For a long time I thought Bringing it All Back Home was the next album after The Times They Are A-Changin’. I knew the title of Another Side, but I thought it was from somewhere in the uneven early 70s stretch of Dylan output and so avoided it.

When I finally got it sorted out, not only did I repent of my earlier avoidance, it answered many questions I had about classic songs that I knew were from Dylan’s prime but that I couldn’t place on any of the albums I knew about. “My Back Pages” would be chief among these. That song, and this whole album in general, seems like a repudiation of the topical political tone of the album that preceded it: Good and bad, I define these terms/Quite clear, no doubt, somehow./Ah, but I was so much older then,/I'm younger than that now. Dylan isn’t disavowing his positions here, but instead signaling a turn into a realm of inner exploration.
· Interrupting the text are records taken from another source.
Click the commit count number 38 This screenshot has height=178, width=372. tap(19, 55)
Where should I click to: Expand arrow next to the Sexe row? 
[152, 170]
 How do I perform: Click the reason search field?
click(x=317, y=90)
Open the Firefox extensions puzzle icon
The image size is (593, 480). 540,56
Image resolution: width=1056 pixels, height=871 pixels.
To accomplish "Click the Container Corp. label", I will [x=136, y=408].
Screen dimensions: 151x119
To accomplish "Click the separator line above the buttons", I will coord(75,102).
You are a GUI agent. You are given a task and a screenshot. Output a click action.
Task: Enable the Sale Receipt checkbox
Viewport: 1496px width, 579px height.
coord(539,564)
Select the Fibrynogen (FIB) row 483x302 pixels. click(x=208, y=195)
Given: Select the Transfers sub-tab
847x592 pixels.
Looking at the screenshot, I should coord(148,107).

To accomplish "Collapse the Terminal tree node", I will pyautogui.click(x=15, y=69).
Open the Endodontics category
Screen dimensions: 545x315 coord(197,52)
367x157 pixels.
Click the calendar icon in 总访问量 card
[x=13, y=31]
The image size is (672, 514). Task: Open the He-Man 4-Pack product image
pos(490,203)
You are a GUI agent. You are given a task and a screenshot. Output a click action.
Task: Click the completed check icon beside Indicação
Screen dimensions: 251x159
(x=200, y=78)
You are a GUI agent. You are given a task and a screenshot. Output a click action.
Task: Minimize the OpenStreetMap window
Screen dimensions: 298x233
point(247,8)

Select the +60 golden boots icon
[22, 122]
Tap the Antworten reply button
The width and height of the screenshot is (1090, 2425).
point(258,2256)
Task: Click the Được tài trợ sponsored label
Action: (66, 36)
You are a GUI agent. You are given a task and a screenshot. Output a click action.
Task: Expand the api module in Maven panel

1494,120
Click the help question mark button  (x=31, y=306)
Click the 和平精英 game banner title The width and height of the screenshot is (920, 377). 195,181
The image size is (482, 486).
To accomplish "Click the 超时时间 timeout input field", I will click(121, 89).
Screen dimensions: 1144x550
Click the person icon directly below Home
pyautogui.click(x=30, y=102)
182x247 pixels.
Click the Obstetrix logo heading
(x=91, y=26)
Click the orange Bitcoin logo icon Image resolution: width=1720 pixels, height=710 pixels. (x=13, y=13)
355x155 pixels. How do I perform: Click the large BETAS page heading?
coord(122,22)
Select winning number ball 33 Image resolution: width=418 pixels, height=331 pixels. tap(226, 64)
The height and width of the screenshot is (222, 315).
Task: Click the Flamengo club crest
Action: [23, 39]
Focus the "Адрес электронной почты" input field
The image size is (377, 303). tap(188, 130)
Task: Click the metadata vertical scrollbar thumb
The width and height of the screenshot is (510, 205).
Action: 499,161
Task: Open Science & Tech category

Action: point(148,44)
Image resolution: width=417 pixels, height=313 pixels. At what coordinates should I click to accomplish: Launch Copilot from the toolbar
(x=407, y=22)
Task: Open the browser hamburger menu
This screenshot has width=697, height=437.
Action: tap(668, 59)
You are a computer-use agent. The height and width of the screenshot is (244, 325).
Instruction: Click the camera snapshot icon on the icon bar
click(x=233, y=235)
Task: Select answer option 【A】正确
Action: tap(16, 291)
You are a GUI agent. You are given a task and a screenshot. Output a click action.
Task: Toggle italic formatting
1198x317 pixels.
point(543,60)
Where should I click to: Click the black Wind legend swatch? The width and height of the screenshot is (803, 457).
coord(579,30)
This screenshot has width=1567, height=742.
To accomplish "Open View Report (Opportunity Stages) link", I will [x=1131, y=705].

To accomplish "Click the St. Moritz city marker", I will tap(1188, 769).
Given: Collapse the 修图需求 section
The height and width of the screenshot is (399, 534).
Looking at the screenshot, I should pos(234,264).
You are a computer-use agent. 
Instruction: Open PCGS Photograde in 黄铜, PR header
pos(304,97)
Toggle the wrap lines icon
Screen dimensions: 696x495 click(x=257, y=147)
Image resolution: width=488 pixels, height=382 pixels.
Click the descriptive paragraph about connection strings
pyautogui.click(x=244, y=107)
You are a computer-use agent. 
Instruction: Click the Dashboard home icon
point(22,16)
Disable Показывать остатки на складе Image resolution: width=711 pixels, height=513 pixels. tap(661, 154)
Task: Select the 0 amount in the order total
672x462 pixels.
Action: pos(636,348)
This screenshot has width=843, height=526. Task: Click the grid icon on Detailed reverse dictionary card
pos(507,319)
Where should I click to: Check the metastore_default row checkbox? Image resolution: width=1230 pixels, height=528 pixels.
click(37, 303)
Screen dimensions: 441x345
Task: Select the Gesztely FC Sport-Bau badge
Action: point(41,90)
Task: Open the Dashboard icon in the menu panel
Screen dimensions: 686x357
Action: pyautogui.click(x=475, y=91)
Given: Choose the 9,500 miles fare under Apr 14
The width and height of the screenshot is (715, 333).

And indeed, political commentary does show up in the songs here, but shot through with humor and satire. In fact, there are three tracks on the album that would qualify for my fantasy “Dylan cracks up” play list, songs in which he can’t quite deliver a line straight and ends up laughing.

Overall, the sense the album conveys is one of restless rambling through his range, from an “I Shall be Free No. 10” that could have fit on Freewheelin’ Bob Dylan to the surreal “Motorpsycho Nitemare” that’s like a preview of the next three albums. Along the way, we get the poetic blues of “Black Crow Blues”, the folk ballad “Ramona”, one of the classic bitter breakup songs (and is he breaking up with just Joan Baez here, or the folk scene in general?) “It Ain’t Me Babe” and one of my all-time favorites, the aching romantic searching of the “Spanish Harlem Incident”: I am homeless, come and take me/Into reach of your rattling drums./Let me know, babe, about my fortune/Down along my restless palms.

It’s almost like Dylan is surveying the ground he built up in his first three albums, and trying to spy the direction for a bold new breakout. Which will bring us to our next review…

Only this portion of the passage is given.